Naira unification means further devaluation
Nigeria’s central bank this week began its journey from multiple exchange rates to a single unified value. It’s a radical departure that the IMF and investors have long advocated. The question now is how much further does the official rate need to fall to match the unofficial level? One thing is clear: as long as the unofficial market remains, there will be a gap in rates as dealers need to make some profit. And as long as there are restrictions on access to dollars, an unofficial market will continue to fill the demand. The journey towards unification will be a series of gradual, subtle steps. Adjustment in official rates this week from N360 to N381 to the dollar was not even confirmed by the CBN website and was only visible through data published on the FMDQ, causing confusion amongst traders as to whether the rates had in fact been devalued. In fact, the regulator sold undisclosed amounts of dollars to lenders in the market, signifying depreciation. Parallel market rates held steady at 461 levels for the better part of the week, eventually retracting to 465 amid increased dollar demand. In the medium term, given multiple pressure points for the Naira, we expect the parallel rate to retreat towards 470 and the official rate to head for 410-430 levels.

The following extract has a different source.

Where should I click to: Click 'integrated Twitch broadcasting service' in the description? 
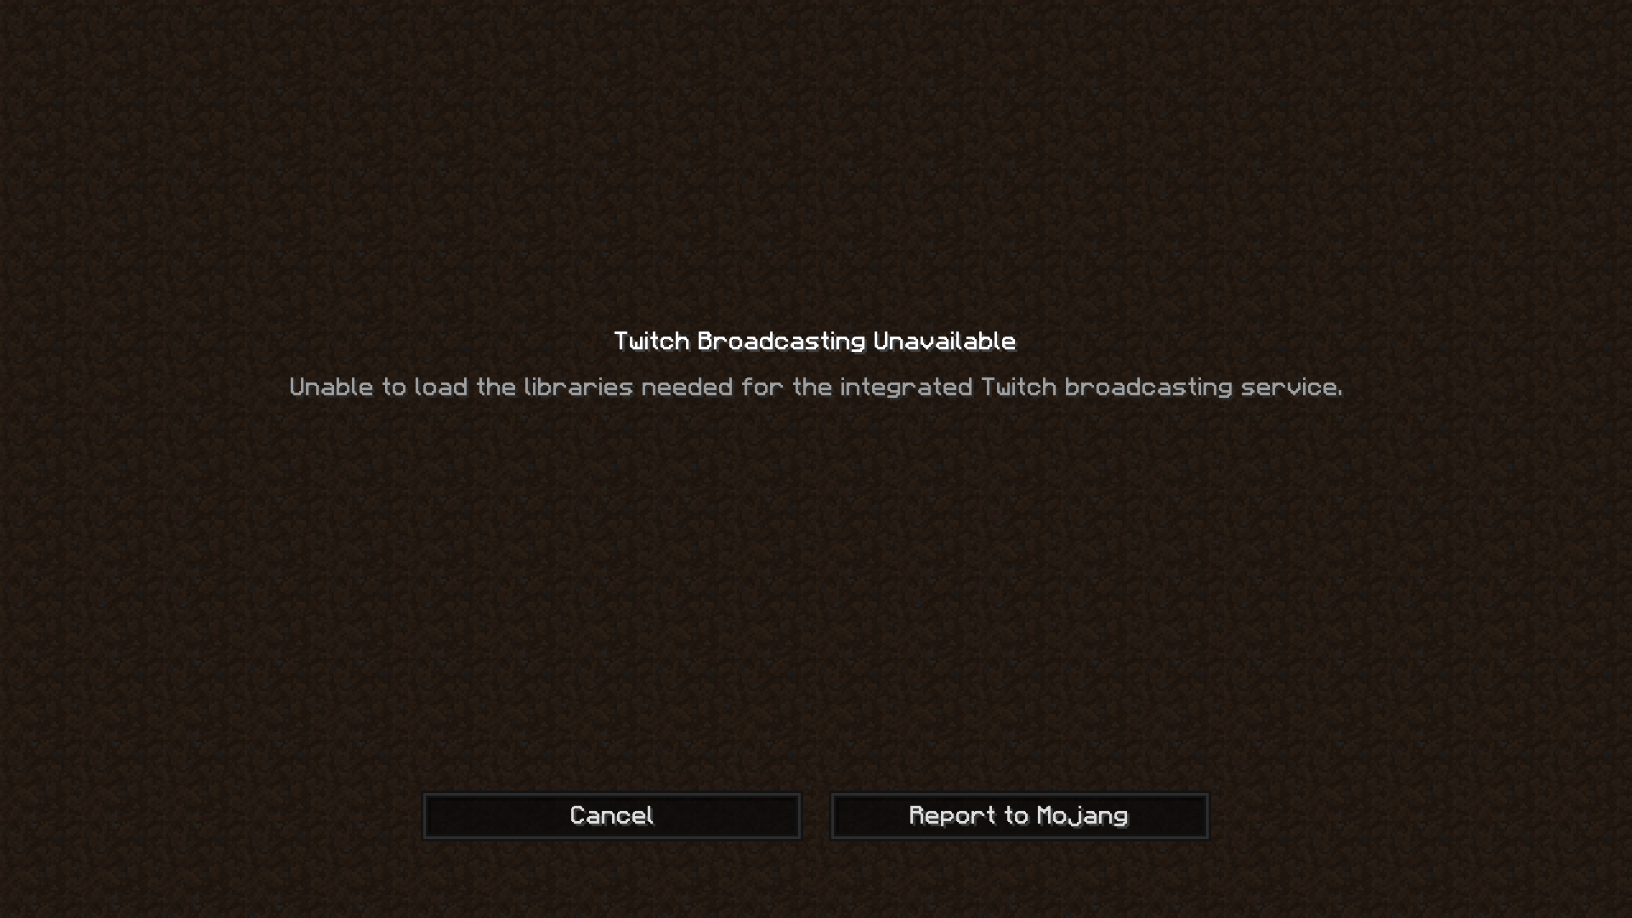[1091, 388]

Green shoots in South Africa economy power rand
After a surge in coronavirus infections, increased death toll, and worries about the economic impact weakening the Rand to a low of 17.15, the currency has been in resurgence the past couple of days, hitting 16.80, the strongest level against the dollar in 16 weeks. While the pandemic remains far from under control across many emerging markets, news of a possible COVID-19 vaccine spurred global sentiment. At home, strong manufacturing data showed the highest reading since 2013 while a collapse in imports compared with exports pushed the current account into surplus in Q1 for the first time in 17 years. We expect the Rand to sustain these levels in the coming days.
Tanzania’s reopening lifts transactions
The Tanzanian Shilling held steady at 2312/ 2320 (mid 2316); little changed during the week, as dollar supply from exports balanced import demand. Transactions are picking up after the reopening of the economy last week in tandem with neighbouring countries, like Kenya, boosting trade. In the medium term, we are mindful of the risk of FDI levels being halted as investors sit out the election period through October, while public leaders are distracted from economic management by the political contest. Nevertheless, we see the currency holding steady in the coming days.

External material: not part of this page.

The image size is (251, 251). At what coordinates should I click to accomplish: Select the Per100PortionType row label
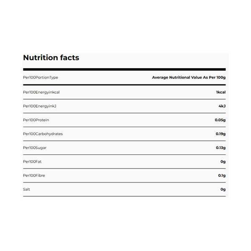point(41,77)
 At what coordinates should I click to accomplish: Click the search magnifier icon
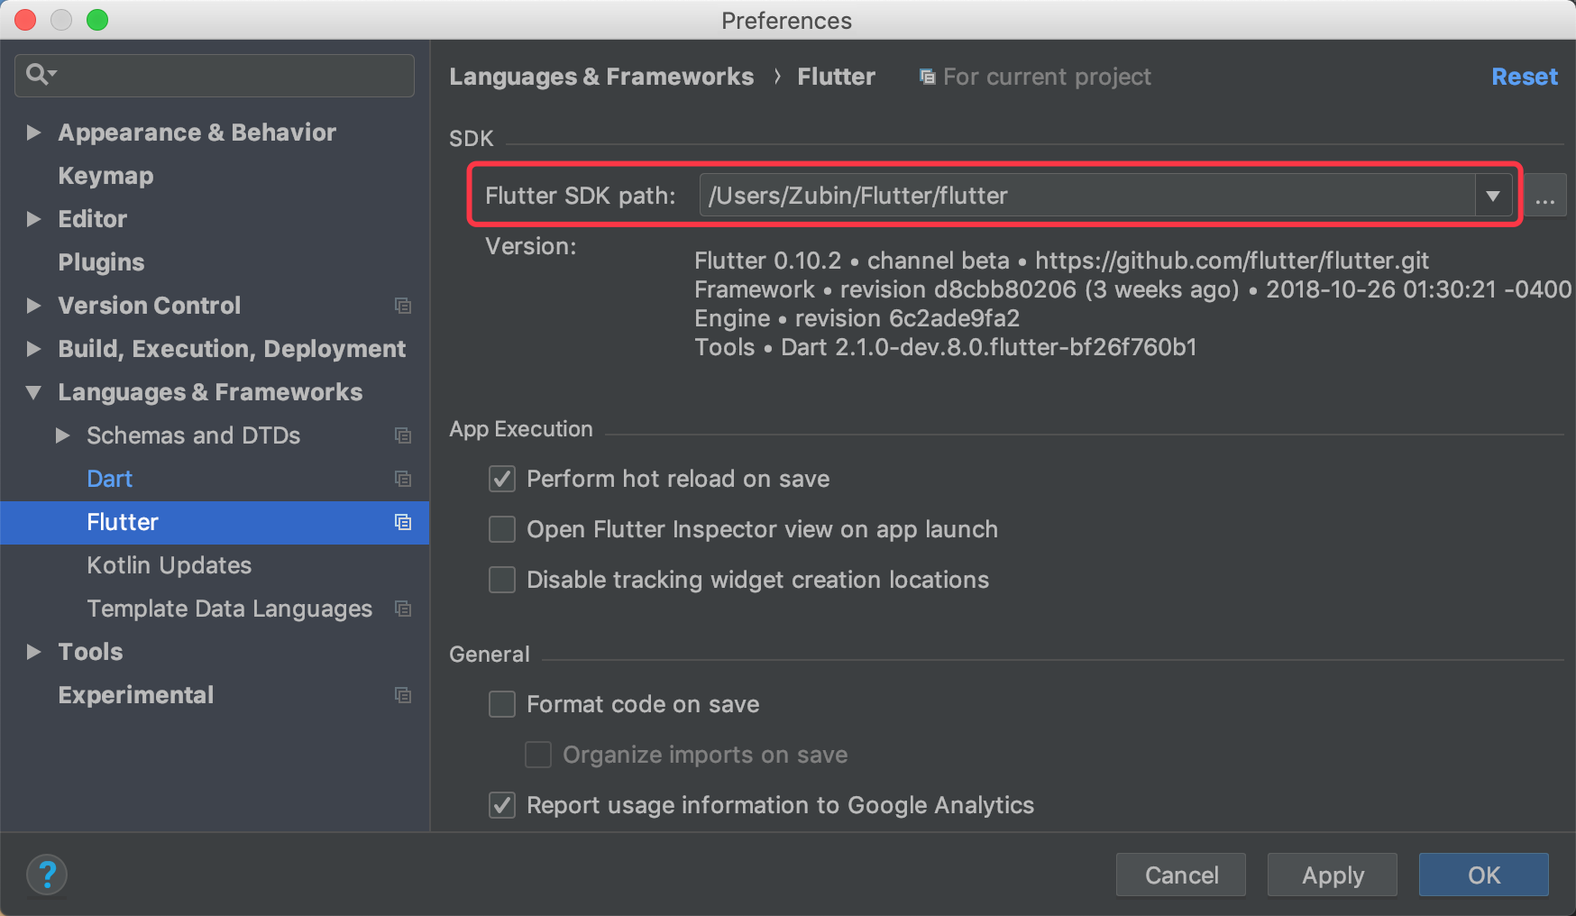coord(38,74)
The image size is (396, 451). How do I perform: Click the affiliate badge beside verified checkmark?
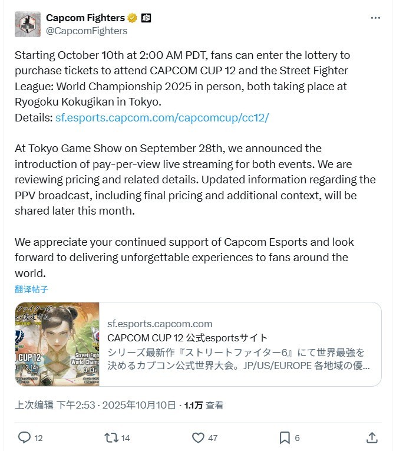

Commodity imports put pressure on Kenyan shilling
The Kenyan Shilling weakened from 106.60 to a low of 107 during the week due to an uptick in demand for dollars as the economy reopens from coronavirus lockdowns. As business activities resume, we see dollar outflows picking up with demand for commodity imports, and we foresee some pressure on the shilling in the coming days.
Uganda bond auction brings inflows
The Ugandan shilling strengthened from 3,720 to 3,703 to the dollar as international investors targeting this week’s Shs 370 billion ($100 million) 3- and 5- year bond auction drew hard currency inflows. We foresee the shilling sustaining these levels in the coming days.